Teaching with Commentaries

Effective training of deep neural networks can be challenging, and there remain many open questions on how to best learn these models. Recently developed methods to improve neural network training examine teaching: providing learned information during the training process to improve downstream model performance. In this paper, we take steps towards extending the scope of teaching. We propose a flexible teaching framework using commentaries, meta-learned information helpful for training on a particular task or dataset. We present an efficient and scalable gradient-based method to learn commentaries, leveraging recent work on implicit differentiation. We explore diverse applications of commentaries, from learning weights for individual training examples, to parameterizing label-dependent data augmentation policies, to representing attention masks that highlight salient image regions. In these settings, we find that commentaries can improve training speed and/or performance and also provide fundamental insights about the dataset and training process.

Rapid Learning or Feature Reuse? Towards Understanding the Effectiveness of MAML

An important research direction in machine learning has centered around developing meta-learning algorithms to tackle few-shot learning. An especially successful algorithm has been Model Agnostic Meta-Learning (MAML), a method that consists of two optimization loops, with the outer loop finding a meta-initialization, from which the inner loop can efficiently learn new tasks. Despite MAML's popularity, a fundamental open question remains -- is the effectiveness of MAML due to the meta-initialization being primed for rapid learning (large, efficient changes in the representations) or due to feature reuse, with the meta initialization already containing high quality features? We investigate this question, via ablation studies and analysis of the latent representations, finding that feature reuse is the dominant factor. This leads to the ANIL (Almost No Inner Loop) algorithm, a simplification of MAML where we remove the inner loop for all but the (task-specific) head of a MAML-trained network. ANIL matches MAML's performance on benchmark few-shot image classification and RL and offers computational improvements over MAML. We further study the precise contributions of the head and body of the network, showing that performance on the test tasks is entirely determined by the quality of the learned features, and we can remove even the head of the network (the NIL algorithm). We conclude with a discussion of the rapid learning vs feature reuse question for meta-learning algorithms more broadly.

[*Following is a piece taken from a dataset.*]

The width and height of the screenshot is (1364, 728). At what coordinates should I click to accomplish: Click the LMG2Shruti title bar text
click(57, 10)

Model-Based Reinforcement Learning for Sepsis Treatment

Sepsis is a dangerous condition that is a leading cause of patient mortality. Treating sepsis is highly challenging, because individual patients respond very differently to medical interventions and there is no universally agreed-upon treatment for sepsis. In this work, we explore the use of continuous state-space model-based reinforcement learning (RL) to discover high-quality treatment policies for sepsis patients. Our quantitative evaluation reveals that by blending the treatment strategy discovered with RL with what clinicians follow, we can obtain improved policies, potentially allowing for better medical treatment for sepsis.

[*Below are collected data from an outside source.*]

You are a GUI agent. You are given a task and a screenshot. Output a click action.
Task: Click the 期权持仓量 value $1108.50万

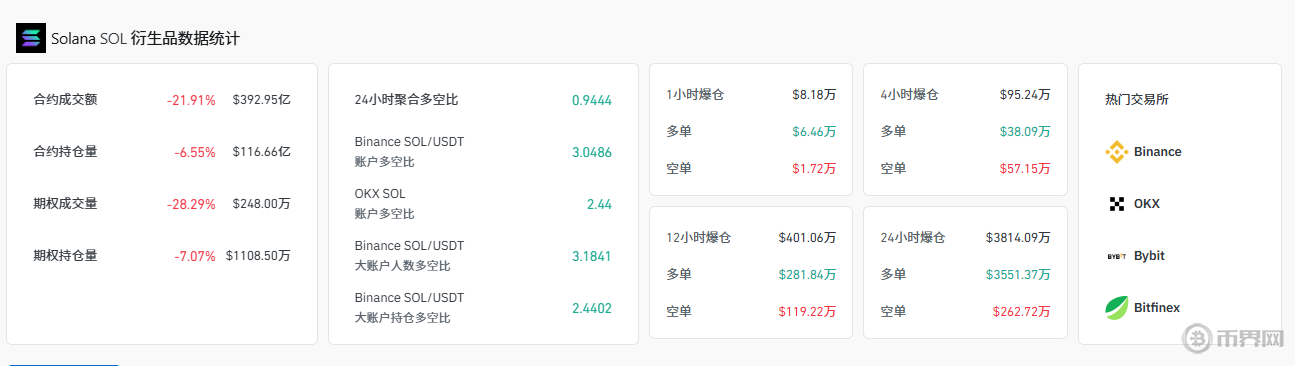[258, 256]
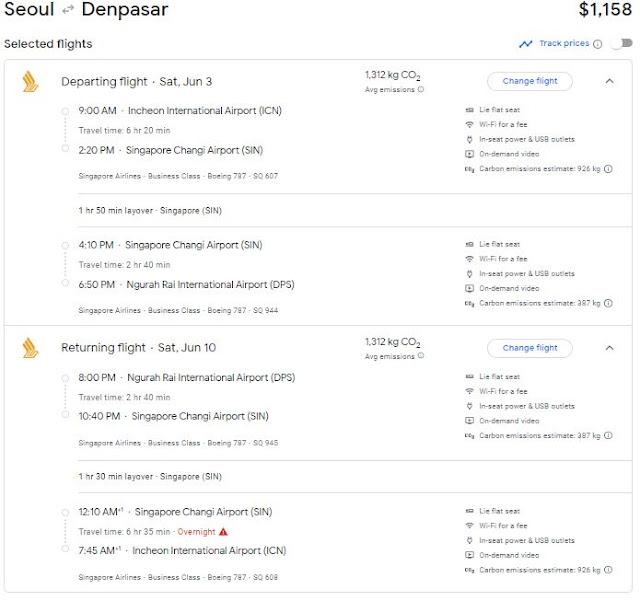Open departing flight Avg emissions info icon

pos(421,90)
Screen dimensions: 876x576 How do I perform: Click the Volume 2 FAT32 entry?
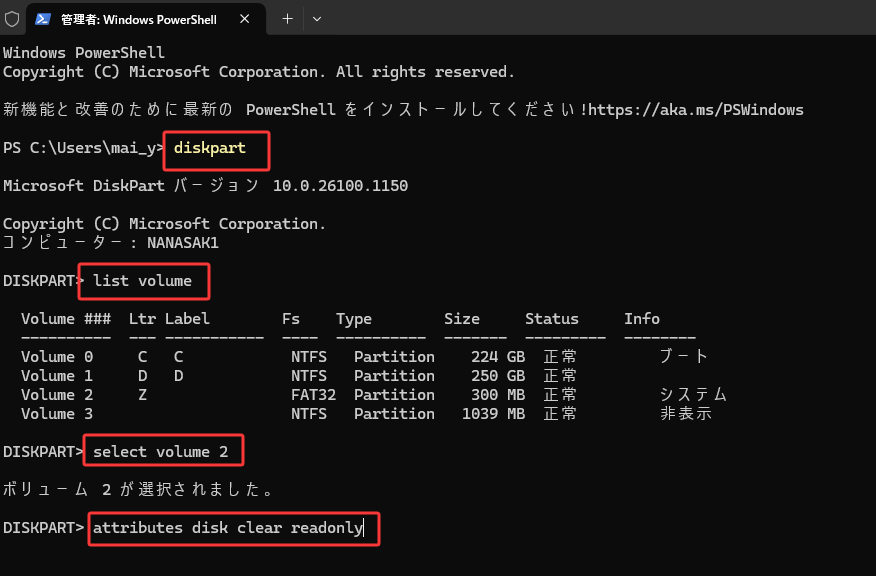(x=308, y=395)
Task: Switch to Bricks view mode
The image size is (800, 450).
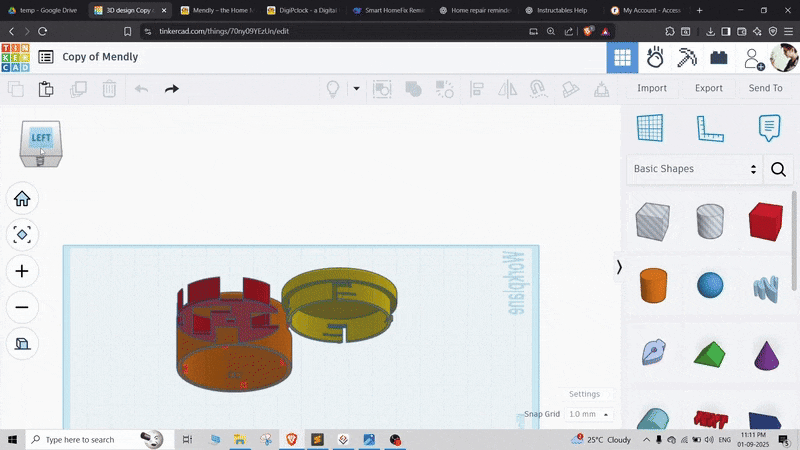Action: click(719, 58)
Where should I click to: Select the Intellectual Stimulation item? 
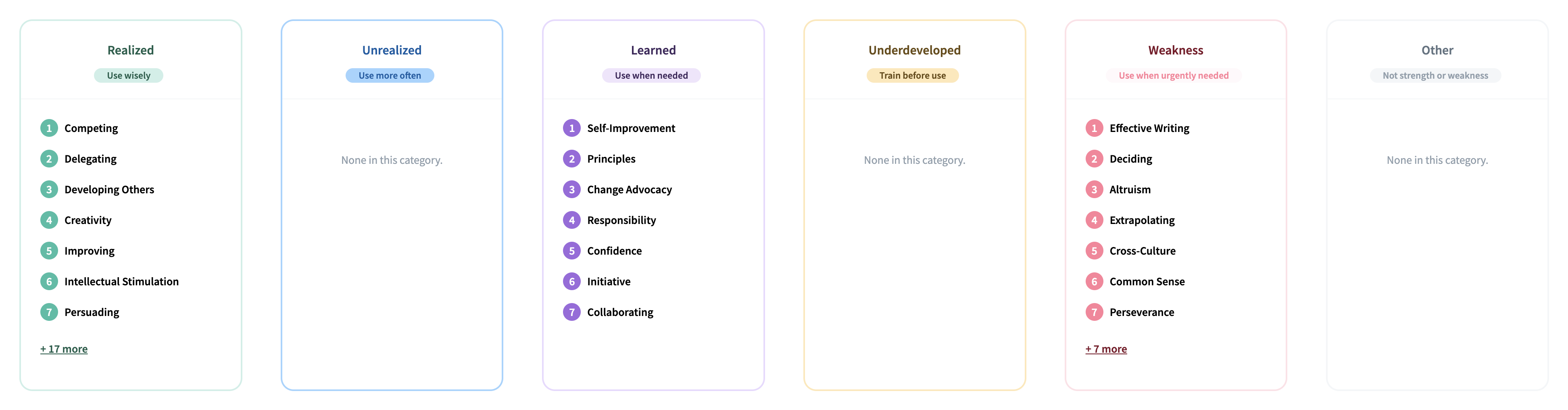[122, 281]
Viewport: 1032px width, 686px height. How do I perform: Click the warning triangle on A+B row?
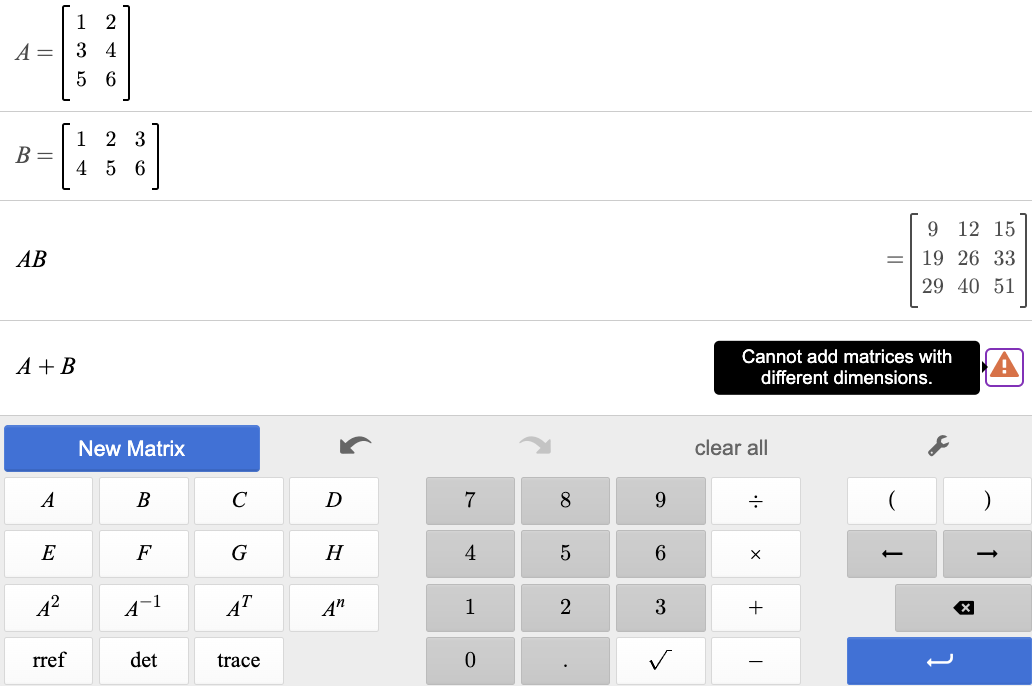pyautogui.click(x=1003, y=367)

Representation Balancing MDPs for Off-Policy Policy Evaluation

We study the problem of off-policy policy evaluation (OPPE) in RL. In contrast to prior work, we consider how to estimate both the individual policy value and average policy value accurately. We draw inspiration from recent work in causal reasoning, and propose a new finite sample generalization error bound for value estimates from MDP models. Using this upper bound as an objective, we develop a learning algorithm of an MDP model with a balanced representation, and show that our approach can yield substantially lower MSE in common synthetic benchmarks and a HIV treatment simulation domain.